# Instructions
#1 According to the newsletter excerpt, how many pages long is "Chasing the Bodyguard"?
#2 Reproduce everything in the newsletter excerpt from "Okay… let’s get" down to "seventeen-ish years ago.".

# Document text
+ + + +

She stuck her hand up the hero’s shit.

See how much of a difference a tiny little ‘R’ can make?  Obviously, spell check didn’t see the difference between ‘Shit’ and ‘Shirt’ because they’re both real words.

Perhaps I’ve accidently stumbled upon a new genre and ‘poo porn’ just might be the next thing to take over the market.

Nah, I didn’t think so either.

Let’s take a moment to offer you some amazing book deals and then we’ll proceed to my funny-ish story.

I signed up to be part of a multi author promotion.  A whole heaping mess of writers are joining forces and discounting their books to FREE or 99 Cents on Amazon, myself included.  This involves nothing on your part except for clicking the link below (I mean you don’t have to sign up for a newsletter to snag these great deals…they’re available on Amazon).  But wait…there’s more…. For the first time EVER, my newest release, ‘Chasing the Bodyguard,’ is on sale for the low, low price of 99 cents.  That’s right…I chose to discount my full length, 348 page, contemporary romantic suspense comedy action Irish Mafia road trip romance for only 99 pennies!  Holy shit, what a deal!

Time for some links and then we can move on…

Here’s the link to the Romance Book Fair with 99 cent and free books on Amazon…

March Romance Book Fair

And the link to my 99 cent book….

chasing the cover

Okay… let’s get to the main story of amusement for this week’s newsletter.  Nothing terribly monumental happened in the past two weeks since I last checked in, so I’m going to the vault with a gem of a story from probably seventeen-ish years ago.

+ + + +

# Data shown

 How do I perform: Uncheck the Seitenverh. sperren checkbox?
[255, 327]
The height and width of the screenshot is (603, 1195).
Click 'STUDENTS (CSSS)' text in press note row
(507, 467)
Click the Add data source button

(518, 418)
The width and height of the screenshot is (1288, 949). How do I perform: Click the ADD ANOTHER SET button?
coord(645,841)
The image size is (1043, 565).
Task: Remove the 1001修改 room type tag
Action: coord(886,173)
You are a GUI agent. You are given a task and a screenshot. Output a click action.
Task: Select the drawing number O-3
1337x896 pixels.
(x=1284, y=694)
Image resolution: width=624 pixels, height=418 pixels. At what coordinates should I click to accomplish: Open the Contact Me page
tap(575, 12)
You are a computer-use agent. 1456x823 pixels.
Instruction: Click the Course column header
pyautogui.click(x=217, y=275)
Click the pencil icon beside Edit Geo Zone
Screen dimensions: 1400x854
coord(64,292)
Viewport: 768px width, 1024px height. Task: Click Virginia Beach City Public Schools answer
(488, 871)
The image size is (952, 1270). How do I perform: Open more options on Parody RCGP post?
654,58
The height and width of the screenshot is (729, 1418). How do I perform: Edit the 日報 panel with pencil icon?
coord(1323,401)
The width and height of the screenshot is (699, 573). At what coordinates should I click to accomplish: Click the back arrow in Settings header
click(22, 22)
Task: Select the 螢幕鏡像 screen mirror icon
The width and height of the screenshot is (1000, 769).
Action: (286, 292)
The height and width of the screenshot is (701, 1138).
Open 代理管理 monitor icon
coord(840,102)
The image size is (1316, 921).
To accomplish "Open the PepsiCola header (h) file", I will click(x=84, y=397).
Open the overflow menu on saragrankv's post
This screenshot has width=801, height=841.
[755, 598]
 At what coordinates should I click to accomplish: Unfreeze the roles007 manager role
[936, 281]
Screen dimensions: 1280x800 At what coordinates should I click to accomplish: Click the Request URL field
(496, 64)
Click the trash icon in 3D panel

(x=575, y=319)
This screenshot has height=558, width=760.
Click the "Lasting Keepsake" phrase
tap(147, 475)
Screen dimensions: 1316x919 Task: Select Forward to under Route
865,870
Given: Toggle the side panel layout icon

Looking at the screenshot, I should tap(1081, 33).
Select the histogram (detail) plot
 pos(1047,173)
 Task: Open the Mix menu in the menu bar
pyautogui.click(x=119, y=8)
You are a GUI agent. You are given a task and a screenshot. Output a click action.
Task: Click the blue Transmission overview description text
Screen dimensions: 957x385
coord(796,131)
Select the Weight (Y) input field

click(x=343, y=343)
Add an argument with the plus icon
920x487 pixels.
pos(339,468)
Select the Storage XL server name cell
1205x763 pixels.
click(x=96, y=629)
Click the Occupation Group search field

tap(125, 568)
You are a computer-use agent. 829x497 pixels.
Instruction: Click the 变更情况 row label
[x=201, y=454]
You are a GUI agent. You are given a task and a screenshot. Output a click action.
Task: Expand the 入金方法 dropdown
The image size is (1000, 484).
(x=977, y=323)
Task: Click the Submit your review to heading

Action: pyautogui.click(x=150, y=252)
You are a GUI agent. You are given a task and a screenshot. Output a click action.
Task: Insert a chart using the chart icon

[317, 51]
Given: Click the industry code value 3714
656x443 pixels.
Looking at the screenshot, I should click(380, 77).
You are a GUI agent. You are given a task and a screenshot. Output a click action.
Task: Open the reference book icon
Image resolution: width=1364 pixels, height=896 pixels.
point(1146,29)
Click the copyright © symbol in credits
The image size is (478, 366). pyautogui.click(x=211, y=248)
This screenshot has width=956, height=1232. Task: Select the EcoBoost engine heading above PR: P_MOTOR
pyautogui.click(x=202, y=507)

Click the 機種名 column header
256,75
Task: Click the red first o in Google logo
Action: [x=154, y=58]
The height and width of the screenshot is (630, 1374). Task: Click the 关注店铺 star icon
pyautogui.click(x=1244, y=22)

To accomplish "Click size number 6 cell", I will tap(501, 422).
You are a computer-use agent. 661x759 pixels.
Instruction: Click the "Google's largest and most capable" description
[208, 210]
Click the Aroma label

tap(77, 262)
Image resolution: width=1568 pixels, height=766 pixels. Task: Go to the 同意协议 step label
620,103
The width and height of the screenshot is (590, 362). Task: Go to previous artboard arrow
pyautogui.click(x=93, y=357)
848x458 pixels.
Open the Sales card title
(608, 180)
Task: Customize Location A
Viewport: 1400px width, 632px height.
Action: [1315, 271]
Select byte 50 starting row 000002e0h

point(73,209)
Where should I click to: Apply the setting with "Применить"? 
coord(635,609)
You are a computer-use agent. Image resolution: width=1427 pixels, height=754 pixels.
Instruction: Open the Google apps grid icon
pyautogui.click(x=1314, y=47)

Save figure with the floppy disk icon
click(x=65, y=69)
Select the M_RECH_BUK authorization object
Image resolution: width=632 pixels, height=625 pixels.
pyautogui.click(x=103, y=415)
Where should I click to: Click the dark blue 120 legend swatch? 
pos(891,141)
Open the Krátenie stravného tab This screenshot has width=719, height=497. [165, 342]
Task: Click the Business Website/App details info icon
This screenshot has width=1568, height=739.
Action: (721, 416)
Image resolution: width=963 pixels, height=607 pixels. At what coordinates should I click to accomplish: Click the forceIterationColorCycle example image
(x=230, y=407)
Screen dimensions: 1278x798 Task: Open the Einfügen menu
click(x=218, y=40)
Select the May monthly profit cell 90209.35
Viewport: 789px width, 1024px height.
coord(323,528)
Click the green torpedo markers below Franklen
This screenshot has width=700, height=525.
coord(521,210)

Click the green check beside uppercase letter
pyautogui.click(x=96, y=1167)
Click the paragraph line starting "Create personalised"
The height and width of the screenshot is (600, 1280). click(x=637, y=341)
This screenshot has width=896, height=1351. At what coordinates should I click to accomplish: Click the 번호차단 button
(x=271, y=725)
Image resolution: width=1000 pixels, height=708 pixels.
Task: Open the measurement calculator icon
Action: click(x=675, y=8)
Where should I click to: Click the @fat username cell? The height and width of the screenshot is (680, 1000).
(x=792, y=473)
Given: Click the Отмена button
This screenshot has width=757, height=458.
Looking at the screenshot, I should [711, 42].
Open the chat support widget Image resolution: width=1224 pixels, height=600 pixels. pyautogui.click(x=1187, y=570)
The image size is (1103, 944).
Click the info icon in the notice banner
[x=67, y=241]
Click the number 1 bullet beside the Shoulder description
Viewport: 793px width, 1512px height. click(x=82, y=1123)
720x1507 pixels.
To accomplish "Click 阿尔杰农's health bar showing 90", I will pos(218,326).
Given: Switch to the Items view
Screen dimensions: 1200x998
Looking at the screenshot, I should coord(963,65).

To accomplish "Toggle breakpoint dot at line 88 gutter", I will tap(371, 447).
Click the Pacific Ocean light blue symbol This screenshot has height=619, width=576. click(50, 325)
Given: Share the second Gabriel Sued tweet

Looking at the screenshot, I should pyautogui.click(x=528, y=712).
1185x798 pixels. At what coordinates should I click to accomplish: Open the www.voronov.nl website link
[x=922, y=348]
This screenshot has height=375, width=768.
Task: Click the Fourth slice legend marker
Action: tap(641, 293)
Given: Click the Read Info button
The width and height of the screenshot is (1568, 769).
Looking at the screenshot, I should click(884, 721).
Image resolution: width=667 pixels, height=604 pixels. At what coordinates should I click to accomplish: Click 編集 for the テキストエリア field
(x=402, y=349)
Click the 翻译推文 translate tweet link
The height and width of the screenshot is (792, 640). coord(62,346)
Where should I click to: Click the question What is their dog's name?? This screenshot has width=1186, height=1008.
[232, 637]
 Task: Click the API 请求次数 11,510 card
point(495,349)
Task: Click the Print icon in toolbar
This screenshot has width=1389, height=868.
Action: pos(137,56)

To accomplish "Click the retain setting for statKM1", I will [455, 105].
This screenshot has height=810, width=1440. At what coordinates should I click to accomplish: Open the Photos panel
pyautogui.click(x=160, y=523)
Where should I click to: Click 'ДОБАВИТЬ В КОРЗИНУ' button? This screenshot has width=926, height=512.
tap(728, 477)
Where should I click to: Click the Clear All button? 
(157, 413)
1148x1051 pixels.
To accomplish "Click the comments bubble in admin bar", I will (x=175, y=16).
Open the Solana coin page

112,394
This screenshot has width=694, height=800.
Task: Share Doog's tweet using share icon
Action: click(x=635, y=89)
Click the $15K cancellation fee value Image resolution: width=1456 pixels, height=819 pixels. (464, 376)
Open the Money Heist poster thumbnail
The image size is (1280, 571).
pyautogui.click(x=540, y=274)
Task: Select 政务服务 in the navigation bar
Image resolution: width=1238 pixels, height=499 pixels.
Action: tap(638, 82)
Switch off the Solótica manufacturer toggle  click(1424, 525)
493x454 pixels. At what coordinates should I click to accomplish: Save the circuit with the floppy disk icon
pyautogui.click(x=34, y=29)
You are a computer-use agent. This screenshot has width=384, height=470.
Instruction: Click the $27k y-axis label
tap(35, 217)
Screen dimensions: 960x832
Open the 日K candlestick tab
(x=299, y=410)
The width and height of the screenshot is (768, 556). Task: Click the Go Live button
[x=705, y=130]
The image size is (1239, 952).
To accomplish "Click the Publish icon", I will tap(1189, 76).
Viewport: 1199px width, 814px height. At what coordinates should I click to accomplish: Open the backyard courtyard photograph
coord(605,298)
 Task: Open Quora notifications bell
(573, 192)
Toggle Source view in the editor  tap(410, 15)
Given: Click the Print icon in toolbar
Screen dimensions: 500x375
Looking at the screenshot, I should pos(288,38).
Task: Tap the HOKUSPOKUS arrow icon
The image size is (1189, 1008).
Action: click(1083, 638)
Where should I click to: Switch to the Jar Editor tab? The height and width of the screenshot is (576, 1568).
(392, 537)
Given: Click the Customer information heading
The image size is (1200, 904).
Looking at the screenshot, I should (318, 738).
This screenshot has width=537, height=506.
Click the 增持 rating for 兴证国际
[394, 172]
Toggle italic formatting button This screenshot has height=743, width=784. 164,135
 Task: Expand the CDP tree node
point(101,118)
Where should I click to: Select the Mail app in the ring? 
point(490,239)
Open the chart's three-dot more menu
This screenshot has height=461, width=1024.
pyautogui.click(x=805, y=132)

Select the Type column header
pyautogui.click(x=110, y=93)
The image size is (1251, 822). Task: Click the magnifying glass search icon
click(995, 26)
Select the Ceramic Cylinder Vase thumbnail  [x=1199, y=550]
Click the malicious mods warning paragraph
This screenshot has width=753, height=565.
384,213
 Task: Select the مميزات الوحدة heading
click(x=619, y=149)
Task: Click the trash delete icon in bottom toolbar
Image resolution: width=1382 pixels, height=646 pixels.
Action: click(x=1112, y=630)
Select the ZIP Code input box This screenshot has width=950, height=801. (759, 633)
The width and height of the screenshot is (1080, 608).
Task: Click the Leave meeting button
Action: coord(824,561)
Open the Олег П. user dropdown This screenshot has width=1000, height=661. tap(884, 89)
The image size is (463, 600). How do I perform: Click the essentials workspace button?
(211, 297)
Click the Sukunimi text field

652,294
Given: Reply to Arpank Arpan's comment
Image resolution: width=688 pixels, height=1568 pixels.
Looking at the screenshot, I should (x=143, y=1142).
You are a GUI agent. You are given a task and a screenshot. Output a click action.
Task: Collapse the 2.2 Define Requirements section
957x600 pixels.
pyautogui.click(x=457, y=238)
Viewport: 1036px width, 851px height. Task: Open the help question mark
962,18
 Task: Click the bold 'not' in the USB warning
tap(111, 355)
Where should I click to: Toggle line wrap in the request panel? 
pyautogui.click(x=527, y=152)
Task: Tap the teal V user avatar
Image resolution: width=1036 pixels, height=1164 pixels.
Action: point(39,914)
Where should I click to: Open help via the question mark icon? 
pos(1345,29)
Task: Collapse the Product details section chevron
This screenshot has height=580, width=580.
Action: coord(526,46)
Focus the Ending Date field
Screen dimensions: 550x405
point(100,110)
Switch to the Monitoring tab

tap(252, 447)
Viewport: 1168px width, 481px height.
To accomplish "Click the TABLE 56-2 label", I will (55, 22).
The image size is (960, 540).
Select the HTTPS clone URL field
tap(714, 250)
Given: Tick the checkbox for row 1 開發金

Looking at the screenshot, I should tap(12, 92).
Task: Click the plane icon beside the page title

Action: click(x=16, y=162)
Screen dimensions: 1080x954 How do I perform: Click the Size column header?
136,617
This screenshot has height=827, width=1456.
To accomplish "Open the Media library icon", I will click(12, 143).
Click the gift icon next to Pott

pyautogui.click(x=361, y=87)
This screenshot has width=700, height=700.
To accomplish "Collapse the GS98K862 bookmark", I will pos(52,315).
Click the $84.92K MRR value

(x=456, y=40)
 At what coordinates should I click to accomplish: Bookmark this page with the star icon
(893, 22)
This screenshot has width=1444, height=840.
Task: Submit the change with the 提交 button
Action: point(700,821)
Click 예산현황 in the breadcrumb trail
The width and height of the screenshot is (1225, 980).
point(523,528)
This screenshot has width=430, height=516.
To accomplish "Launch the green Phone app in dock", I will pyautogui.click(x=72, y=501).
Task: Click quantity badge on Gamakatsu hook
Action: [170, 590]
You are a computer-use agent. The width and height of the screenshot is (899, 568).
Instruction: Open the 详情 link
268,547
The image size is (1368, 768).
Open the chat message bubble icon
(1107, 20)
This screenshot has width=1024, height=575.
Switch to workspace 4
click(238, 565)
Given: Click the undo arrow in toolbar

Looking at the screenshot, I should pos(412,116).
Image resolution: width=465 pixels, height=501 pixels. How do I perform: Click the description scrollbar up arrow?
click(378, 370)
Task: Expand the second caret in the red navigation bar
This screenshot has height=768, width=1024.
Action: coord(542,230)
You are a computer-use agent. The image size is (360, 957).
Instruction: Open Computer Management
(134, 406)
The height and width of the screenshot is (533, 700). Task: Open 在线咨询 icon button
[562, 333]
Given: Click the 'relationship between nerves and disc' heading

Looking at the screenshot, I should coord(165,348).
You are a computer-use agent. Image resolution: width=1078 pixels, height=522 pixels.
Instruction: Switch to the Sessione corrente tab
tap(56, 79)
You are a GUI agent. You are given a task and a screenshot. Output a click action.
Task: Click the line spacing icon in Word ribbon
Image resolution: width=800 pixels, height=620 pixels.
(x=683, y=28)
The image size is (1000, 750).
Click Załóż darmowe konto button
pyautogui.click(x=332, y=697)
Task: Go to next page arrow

+ + + +

# Outputs for the tasks
#1 348 pages.

#2
Okay… let’s get to the main story of amusement for this week’s newsletter.  Nothing terribly monumental happened in the past two weeks since I last checked in, so I’m going to the vault with a gem of a story from probably seventeen-ish years ago.